Textauszug:
Bossi · 17. Februar 2019
Fiammae ist geboren, der Wein von Gerardo und Lapo Gondi

Das Blut verleugnet sich nicht: Gerardo und Lapo, die Söhne von Bernardo Gondi, dem Eigentümer der Tenuta Bossi im Chianti Rufina, haben ihren ersten eigenen Wein geschaffen.
Wie einst Bernardo – der 1989 erstmals den fünf Jahre zuvor gepflanzten Cabernet Sauvignon reinsortig ausbaute und damit jenen Mazzaferrata schuf, der unlängst im Mittelpunkt einer großen Vertikalverkostung zum 30-jährigen Bestehen des Weines stand – so wollten auch Gerardo und Lapo ihr Terroir nach ihrer ganz persönlichen Vorstellung vom Sangiovese interpretieren.
Er heißt Fiammae und ist ein reinsortiger Sangiovese aus Trauben einer gutseigenen Lage auf 300 Metern Höhe in Südostausrichtung. Die Besonderheit des Weines entsteht durch die etwa einmonatige Antrocknung der Hälfte der Trauben, während die andere Hälfte sogleich vinifiziert wird. Die Trauben werden im Barrique vergoren und anschließend getrennt in Barriques aus französischer Eiche ausgebaut. Für die frischen Trauben wurde ein mittelstark getoastetes Holz gewählt, für die angetrockneten hingegen ein Barrique mit strengerer, kraftvollerer Prägung. Nach 18 Monaten Ausbau wurden die Partien assembliert und der Wein gefüllt. Die Vermarktung erfolgt nach weiteren 12 Monaten Flaschenreife.
Der erste Jahrgang von Fiammae ist 2016, und es sind die „Autoren“ des Weines selbst, die Name und Entstehung erläutern. „Flammen kehren in unserer Familie immer wieder – erzählt Gerardo, Jahrgang 1982 –, denn sie sind das Zeichen des Banco Gondi, und Sangallo ließ sie auf einigen Reliefs entlang der Haupttreppe des Palazzo darstellen. Zudem heißt meine Tochter Fiammetta, ein Familienname. Es sind aber auch die Flammen, die für die Leidenschaft stehen, die mein Bruder und ich für den Wein empfinden.“
Lapo, Jahrgang 1986, erzählt, wie die Idee zu diesem Wein entstand: „Als Gerardo und ich uns 2015 entschlossen, uns mit einem neuen Wein ‚auf die Probe zu stellen‘, wurde uns sogleich klar, dass wir unterschiedliche Vorstellungen vom Sangiovese hatten. Ihm schwebte ein frischer, an Primäraromen reicher Wein vor, während ich einen kraftvolleren und strengeren wollte. Angesichts dieser zwei verschiedenen Vorstellungen half uns unser Önologe Fabrizio Moltard mit seiner langen Erfahrung, unsere beiden Seelen kunstvoll zu verschmelzen und Fiammae ins Leben zu rufen.“
Der Name, der an das Lateinische anklingt, steht im Plural, denn in der Flasche finden sich zwei Seelen und zwei Flammen: die von Gerardo und die von Lapo, vereint in der unendlichen Leidenschaft für den Sangiovese.

Anhand der Angaben:
- a) Fasse den Absatz im Textauszug, der mit „Er heißt Fiammae“ beginnt, als knappe Stichpunktliste zusammen und behalte dabei seine wesentlichen Fakten bei.
- b) Gib einen Abschnitt des Textauszugs wortgetreu wieder: Setze bei den Worten „Das Blut verleugnet“ ein und höre nach den Worten „vom Sangiovese interpretieren.“ auf.
- c) Wie heißt laut Textauszug der Önologe, der Gerardo und Lapo bei der Entstehung von Fiammae geholfen hat?
Stütze dich ausschließlich auf den Textauszug.

Extrahierte Datensätze:
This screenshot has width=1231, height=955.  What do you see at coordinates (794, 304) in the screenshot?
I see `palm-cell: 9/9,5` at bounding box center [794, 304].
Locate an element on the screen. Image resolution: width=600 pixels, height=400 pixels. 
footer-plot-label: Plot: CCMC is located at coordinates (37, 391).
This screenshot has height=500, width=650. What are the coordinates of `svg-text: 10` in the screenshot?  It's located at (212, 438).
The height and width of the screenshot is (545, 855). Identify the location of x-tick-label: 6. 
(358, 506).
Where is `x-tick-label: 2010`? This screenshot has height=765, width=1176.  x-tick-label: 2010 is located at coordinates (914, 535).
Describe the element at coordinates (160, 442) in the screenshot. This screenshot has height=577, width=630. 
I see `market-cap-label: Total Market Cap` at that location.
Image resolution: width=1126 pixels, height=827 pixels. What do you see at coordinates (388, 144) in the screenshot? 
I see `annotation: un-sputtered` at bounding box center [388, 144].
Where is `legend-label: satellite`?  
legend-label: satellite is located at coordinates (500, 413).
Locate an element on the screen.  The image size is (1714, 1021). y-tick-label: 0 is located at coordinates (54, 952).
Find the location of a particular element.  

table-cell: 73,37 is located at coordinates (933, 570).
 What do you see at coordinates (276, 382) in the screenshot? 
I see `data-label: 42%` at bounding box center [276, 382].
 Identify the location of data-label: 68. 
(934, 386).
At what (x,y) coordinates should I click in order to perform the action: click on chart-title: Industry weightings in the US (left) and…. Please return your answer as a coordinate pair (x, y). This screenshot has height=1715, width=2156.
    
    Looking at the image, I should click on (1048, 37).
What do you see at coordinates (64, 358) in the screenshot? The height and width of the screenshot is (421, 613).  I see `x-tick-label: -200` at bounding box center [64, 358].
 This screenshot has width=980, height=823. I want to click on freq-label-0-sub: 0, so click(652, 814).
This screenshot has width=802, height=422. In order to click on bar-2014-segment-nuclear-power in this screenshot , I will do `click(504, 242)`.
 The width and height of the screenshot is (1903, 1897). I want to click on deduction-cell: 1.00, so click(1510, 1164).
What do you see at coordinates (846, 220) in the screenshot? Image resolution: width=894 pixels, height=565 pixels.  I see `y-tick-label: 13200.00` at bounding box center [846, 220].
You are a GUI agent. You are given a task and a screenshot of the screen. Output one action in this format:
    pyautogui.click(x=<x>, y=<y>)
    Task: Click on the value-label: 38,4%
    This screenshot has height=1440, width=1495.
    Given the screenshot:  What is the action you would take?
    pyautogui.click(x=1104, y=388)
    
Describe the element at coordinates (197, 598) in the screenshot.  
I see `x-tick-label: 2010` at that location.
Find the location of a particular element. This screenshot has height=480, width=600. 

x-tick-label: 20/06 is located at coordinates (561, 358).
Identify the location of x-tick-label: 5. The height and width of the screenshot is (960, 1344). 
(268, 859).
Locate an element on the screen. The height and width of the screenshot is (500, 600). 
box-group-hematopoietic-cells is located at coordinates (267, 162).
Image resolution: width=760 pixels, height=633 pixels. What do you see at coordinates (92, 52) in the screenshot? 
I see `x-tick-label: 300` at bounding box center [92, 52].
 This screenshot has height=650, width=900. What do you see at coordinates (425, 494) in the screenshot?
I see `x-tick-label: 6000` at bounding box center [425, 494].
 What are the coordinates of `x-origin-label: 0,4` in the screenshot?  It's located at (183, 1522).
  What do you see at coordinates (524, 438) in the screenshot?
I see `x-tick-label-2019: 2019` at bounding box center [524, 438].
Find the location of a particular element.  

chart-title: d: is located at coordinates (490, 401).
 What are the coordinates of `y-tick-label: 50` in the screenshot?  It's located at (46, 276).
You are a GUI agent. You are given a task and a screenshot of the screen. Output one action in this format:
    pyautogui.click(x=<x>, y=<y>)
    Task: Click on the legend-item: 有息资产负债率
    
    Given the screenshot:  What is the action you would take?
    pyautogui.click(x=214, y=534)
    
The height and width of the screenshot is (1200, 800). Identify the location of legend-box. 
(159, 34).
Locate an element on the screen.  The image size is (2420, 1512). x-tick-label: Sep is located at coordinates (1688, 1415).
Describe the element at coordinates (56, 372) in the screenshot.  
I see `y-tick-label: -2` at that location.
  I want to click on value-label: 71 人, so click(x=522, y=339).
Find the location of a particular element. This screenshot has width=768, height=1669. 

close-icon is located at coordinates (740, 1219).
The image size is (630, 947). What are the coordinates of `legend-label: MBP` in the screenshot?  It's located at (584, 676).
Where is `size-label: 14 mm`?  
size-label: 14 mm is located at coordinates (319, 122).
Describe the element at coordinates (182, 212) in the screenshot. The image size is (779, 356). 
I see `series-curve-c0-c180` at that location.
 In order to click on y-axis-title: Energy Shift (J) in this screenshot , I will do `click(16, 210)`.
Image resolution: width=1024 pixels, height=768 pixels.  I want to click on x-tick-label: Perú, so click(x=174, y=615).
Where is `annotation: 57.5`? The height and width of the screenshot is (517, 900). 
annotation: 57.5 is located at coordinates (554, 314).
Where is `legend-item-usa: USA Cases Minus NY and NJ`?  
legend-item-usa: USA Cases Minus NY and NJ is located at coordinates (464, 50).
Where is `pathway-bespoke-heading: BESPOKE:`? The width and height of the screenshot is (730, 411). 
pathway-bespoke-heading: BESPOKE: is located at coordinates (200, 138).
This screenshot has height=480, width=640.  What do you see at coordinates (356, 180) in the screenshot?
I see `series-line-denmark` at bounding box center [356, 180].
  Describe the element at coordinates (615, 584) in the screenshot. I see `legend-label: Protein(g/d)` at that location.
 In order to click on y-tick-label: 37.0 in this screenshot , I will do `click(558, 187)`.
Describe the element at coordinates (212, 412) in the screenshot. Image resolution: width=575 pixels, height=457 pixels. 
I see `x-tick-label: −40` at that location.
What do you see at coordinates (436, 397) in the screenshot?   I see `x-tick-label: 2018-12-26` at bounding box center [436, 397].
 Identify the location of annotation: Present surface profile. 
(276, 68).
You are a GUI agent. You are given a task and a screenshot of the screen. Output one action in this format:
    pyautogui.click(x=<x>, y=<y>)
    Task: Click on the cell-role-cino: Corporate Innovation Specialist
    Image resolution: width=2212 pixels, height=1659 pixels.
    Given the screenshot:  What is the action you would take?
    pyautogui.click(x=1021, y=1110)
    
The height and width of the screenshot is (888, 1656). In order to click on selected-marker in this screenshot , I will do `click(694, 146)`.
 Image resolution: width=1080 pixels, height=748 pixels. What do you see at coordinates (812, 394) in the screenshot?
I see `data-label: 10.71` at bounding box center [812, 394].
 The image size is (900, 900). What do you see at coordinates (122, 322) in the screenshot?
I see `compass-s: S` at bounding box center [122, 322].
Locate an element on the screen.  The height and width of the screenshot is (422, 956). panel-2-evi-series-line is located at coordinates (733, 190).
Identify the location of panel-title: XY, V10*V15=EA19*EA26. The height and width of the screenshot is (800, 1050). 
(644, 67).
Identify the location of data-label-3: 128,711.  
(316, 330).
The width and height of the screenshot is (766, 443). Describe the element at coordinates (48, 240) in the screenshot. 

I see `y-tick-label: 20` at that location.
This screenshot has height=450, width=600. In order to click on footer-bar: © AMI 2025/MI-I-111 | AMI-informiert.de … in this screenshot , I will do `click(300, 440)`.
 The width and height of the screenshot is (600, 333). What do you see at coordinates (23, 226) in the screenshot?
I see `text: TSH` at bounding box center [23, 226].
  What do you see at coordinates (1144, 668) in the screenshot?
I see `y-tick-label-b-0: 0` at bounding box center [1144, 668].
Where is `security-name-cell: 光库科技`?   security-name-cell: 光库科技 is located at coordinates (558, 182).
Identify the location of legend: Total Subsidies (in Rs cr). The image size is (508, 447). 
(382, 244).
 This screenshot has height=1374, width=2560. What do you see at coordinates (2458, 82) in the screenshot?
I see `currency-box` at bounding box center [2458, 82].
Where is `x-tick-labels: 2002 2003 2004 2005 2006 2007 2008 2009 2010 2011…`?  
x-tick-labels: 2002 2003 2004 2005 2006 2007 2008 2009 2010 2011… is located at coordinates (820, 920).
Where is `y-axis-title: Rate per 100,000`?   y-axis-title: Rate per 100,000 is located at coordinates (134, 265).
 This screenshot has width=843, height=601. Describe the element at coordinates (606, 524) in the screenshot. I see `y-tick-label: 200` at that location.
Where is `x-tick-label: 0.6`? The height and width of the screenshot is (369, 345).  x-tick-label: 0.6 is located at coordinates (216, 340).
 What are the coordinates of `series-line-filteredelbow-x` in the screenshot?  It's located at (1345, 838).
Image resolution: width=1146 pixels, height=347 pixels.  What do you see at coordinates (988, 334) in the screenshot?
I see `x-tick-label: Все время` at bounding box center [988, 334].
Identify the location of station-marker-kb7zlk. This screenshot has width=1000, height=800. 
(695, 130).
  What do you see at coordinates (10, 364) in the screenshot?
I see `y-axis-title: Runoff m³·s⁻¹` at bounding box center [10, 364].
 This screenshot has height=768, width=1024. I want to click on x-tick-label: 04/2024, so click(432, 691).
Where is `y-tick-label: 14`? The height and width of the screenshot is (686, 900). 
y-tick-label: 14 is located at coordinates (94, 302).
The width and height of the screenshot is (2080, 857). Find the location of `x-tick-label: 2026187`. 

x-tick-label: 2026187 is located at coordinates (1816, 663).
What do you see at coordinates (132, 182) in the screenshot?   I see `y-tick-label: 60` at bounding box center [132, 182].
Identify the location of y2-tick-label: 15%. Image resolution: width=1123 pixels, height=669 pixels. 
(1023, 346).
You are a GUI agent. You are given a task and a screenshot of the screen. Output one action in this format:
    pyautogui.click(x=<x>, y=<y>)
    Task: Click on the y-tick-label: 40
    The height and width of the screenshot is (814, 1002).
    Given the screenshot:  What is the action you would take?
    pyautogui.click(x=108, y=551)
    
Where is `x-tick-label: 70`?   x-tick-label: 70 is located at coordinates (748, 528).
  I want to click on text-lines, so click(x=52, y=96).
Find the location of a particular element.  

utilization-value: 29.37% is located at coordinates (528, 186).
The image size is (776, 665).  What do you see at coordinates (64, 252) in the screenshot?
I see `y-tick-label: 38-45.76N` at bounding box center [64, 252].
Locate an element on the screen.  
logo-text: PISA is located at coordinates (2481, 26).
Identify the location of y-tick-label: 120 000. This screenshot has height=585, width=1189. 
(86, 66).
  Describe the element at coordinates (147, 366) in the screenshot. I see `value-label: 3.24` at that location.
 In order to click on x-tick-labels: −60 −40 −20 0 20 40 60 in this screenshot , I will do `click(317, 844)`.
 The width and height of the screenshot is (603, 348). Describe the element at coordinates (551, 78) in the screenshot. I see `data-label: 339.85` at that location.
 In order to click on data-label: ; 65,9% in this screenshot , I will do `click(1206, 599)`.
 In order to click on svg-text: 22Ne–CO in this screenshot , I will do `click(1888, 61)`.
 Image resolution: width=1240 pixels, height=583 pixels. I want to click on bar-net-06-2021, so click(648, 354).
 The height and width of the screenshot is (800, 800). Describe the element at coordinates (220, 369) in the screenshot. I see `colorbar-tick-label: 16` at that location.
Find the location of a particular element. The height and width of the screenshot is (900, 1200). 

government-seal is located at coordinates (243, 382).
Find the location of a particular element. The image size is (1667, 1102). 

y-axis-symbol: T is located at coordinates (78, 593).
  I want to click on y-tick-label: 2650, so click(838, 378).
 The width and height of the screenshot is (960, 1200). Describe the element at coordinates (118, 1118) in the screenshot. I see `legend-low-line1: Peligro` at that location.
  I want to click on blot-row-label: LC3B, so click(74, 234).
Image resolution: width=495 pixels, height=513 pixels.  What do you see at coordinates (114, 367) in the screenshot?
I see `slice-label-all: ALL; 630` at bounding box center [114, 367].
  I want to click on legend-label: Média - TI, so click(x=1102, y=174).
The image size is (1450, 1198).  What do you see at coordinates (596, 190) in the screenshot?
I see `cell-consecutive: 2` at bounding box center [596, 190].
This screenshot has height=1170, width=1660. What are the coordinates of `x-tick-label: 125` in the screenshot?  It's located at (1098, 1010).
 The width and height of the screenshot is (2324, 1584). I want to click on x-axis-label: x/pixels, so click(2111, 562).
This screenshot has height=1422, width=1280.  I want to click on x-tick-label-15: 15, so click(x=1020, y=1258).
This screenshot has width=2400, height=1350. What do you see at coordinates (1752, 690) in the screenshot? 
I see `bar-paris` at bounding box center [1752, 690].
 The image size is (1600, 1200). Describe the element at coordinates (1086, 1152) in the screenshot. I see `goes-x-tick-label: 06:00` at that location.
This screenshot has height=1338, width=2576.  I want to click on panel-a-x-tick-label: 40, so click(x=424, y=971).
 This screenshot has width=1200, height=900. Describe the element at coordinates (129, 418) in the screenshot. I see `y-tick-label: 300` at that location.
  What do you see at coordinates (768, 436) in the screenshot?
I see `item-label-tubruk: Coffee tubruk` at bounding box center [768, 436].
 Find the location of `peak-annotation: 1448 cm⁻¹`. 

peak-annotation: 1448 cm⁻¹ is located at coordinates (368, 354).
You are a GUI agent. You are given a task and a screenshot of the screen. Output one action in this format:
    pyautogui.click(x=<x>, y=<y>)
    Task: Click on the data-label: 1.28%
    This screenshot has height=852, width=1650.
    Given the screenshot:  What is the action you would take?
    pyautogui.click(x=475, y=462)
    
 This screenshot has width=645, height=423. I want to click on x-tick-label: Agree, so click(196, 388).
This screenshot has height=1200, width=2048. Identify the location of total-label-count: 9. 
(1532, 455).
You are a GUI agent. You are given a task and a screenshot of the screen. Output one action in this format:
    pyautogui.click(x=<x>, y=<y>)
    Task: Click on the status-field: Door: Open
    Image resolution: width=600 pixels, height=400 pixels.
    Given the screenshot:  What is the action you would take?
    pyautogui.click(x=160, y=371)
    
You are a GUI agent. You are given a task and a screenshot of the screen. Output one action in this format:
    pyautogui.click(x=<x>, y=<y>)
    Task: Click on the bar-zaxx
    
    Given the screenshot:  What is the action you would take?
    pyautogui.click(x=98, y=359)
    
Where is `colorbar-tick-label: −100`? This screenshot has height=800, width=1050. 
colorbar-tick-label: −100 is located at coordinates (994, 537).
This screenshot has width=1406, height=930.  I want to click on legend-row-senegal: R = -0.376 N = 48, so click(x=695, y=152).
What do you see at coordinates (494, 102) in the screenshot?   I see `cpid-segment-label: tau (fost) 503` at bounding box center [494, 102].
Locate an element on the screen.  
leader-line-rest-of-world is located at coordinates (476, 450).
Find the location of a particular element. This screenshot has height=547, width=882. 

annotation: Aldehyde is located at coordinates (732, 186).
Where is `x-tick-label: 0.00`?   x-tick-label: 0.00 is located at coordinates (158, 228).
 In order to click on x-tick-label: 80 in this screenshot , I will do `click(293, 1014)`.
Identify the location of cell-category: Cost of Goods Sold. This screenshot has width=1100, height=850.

Liste der Lösungen:
- a)
- Fiammae ist ein reinsortiger Sangiovese aus einer gutseigenen Lage auf 300 Metern Höhe in Südostausrichtung.
- Die Hälfte der Trauben wird etwa einen Monat angetrocknet, die andere Hälfte sofort vinifiziert.
- Die Gärung erfolgt im Barrique, danach folgt ein getrennter Ausbau in Barriques aus französischer Eiche.
- Für die frischen Trauben wird mittelstark getoastetes Holz verwendet, für die angetrockneten ein Barrique mit strengerer, kraftvollerer Prägung.
- Nach 18 Monaten werden die Partien assembliert und der Wein wird abgefüllt.
- Der Verkauf beginnt nach weiteren 12 Monaten Flaschenreife.

- b)
Das Blut verleugnet sich nicht: Gerardo und Lapo, die Söhne von Bernardo Gondi, dem Eigentümer der Tenuta Bossi im Chianti Rufina, haben ihren ersten eigenen Wein geschaffen.
Wie einst Bernardo – der 1989 erstmals den fünf Jahre zuvor gepflanzten Cabernet Sauvignon reinsortig ausbaute und damit jenen Mazzaferrata schuf, der unlängst im Mittelpunkt einer großen Vertikalverkostung zum 30-jährigen Bestehen des Weines stand – so wollten auch Gerardo und Lapo ihr Terroir nach ihrer ganz persönlichen Vorstellung vom Sangiovese interpretieren.

- c) Fabrizio Moltard.